▸ Task goal
Once you have read the entries below, repeat all of them exactly.

▸ Dataset entries
──────
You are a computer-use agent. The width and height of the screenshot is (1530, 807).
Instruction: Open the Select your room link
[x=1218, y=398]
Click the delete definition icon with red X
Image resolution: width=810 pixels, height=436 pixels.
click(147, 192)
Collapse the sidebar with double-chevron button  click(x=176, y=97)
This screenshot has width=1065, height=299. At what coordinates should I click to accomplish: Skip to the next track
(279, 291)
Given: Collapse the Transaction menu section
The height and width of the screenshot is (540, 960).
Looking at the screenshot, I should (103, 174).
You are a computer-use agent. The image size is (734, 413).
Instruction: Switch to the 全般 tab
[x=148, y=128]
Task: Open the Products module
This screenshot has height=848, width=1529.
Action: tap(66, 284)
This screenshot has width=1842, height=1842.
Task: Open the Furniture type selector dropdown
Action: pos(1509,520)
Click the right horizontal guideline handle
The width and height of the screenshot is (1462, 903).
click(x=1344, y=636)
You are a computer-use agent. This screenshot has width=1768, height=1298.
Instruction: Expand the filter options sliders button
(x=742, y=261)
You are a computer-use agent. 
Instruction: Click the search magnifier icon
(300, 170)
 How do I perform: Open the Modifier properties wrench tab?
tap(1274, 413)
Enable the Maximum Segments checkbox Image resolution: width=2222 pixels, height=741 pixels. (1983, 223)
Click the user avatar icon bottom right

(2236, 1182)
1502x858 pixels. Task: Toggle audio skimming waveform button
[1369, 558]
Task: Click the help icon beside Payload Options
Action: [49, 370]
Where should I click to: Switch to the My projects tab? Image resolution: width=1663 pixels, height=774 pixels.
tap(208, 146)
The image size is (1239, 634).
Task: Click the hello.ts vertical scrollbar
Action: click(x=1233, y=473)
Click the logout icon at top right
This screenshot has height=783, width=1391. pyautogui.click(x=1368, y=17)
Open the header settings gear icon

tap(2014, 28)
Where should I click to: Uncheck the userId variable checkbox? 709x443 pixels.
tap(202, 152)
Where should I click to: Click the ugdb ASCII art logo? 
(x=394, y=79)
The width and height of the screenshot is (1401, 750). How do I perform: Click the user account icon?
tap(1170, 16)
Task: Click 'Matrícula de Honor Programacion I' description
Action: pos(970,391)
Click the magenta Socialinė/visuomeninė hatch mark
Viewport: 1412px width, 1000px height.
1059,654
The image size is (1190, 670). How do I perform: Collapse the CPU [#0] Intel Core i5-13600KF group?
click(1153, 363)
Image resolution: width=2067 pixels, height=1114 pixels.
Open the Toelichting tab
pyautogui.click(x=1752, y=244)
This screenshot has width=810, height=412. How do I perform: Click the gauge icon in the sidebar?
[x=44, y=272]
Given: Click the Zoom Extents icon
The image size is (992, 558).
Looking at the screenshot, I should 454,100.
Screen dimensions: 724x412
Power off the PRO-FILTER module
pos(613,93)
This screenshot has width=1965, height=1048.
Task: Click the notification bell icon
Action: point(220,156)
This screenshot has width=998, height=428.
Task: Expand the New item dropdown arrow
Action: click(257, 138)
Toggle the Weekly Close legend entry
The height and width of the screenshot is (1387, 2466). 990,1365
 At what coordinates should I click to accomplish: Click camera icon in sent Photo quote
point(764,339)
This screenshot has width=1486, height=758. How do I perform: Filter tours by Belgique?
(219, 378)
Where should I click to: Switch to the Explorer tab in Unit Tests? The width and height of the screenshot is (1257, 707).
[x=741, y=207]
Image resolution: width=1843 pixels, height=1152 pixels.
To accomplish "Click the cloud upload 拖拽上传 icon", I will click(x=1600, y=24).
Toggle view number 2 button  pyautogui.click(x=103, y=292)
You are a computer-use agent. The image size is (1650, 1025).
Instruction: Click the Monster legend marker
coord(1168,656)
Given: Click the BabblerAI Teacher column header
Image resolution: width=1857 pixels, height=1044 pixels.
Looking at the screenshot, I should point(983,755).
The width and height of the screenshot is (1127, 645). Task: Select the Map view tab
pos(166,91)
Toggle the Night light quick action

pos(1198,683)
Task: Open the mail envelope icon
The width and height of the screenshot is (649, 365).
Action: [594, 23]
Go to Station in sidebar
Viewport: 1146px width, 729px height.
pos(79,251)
──────
▸ Your solution
You are a computer-use agent. The width and height of the screenshot is (1530, 807).
Instruction: Open the Select your room link
[x=1218, y=398]
Click the delete definition icon with red X
Image resolution: width=810 pixels, height=436 pixels.
click(147, 192)
Collapse the sidebar with double-chevron button  click(x=176, y=97)
This screenshot has width=1065, height=299. At what coordinates should I click to accomplish: Skip to the next track
(279, 291)
Given: Collapse the Transaction menu section
The height and width of the screenshot is (540, 960).
Looking at the screenshot, I should (103, 174).
You are a computer-use agent. The image size is (734, 413).
Instruction: Switch to the 全般 tab
[x=148, y=128]
Task: Open the Products module
This screenshot has height=848, width=1529.
Action: tap(66, 284)
This screenshot has width=1842, height=1842.
Task: Open the Furniture type selector dropdown
Action: pos(1509,520)
Click the right horizontal guideline handle
The width and height of the screenshot is (1462, 903).
click(x=1344, y=636)
You are a computer-use agent. This screenshot has width=1768, height=1298.
Instruction: Expand the filter options sliders button
(x=742, y=261)
You are a computer-use agent. 
Instruction: Click the search magnifier icon
(300, 170)
 How do I perform: Open the Modifier properties wrench tab?
tap(1274, 413)
Enable the Maximum Segments checkbox Image resolution: width=2222 pixels, height=741 pixels. (1983, 223)
Click the user avatar icon bottom right

(2236, 1182)
1502x858 pixels. Task: Toggle audio skimming waveform button
[1369, 558]
Task: Click the help icon beside Payload Options
Action: [49, 370]
Where should I click to: Switch to the My projects tab? Image resolution: width=1663 pixels, height=774 pixels.
tap(208, 146)
The image size is (1239, 634).
Task: Click the hello.ts vertical scrollbar
Action: click(x=1233, y=473)
Click the logout icon at top right
This screenshot has height=783, width=1391. pyautogui.click(x=1368, y=17)
Open the header settings gear icon

tap(2014, 28)
Where should I click to: Uncheck the userId variable checkbox? 709x443 pixels.
tap(202, 152)
Where should I click to: Click the ugdb ASCII art logo? 
(x=394, y=79)
The width and height of the screenshot is (1401, 750). How do I perform: Click the user account icon?
tap(1170, 16)
Task: Click 'Matrícula de Honor Programacion I' description
Action: pos(970,391)
Click the magenta Socialinė/visuomeninė hatch mark
Viewport: 1412px width, 1000px height.
1059,654
The image size is (1190, 670). How do I perform: Collapse the CPU [#0] Intel Core i5-13600KF group?
click(1153, 363)
Image resolution: width=2067 pixels, height=1114 pixels.
Open the Toelichting tab
pyautogui.click(x=1752, y=244)
This screenshot has width=810, height=412. How do I perform: Click the gauge icon in the sidebar?
[x=44, y=272]
Given: Click the Zoom Extents icon
The image size is (992, 558).
Looking at the screenshot, I should 454,100.
Screen dimensions: 724x412
Power off the PRO-FILTER module
pos(613,93)
This screenshot has width=1965, height=1048.
Task: Click the notification bell icon
Action: point(220,156)
This screenshot has width=998, height=428.
Task: Expand the New item dropdown arrow
Action: click(257, 138)
Toggle the Weekly Close legend entry
The height and width of the screenshot is (1387, 2466). 990,1365
 At what coordinates should I click to accomplish: Click camera icon in sent Photo quote
point(764,339)
This screenshot has width=1486, height=758. How do I perform: Filter tours by Belgique?
(219, 378)
Where should I click to: Switch to the Explorer tab in Unit Tests? The width and height of the screenshot is (1257, 707).
[x=741, y=207]
Image resolution: width=1843 pixels, height=1152 pixels.
To accomplish "Click the cloud upload 拖拽上传 icon", I will click(x=1600, y=24).
Toggle view number 2 button  pyautogui.click(x=103, y=292)
You are a computer-use agent. The image size is (1650, 1025).
Instruction: Click the Monster legend marker
coord(1168,656)
Given: Click the BabblerAI Teacher column header
Image resolution: width=1857 pixels, height=1044 pixels.
Looking at the screenshot, I should point(983,755).
The width and height of the screenshot is (1127, 645). Task: Select the Map view tab
pos(166,91)
Toggle the Night light quick action

pos(1198,683)
Task: Open the mail envelope icon
The width and height of the screenshot is (649, 365).
Action: [594, 23]
Go to Station in sidebar
Viewport: 1146px width, 729px height.
pos(79,251)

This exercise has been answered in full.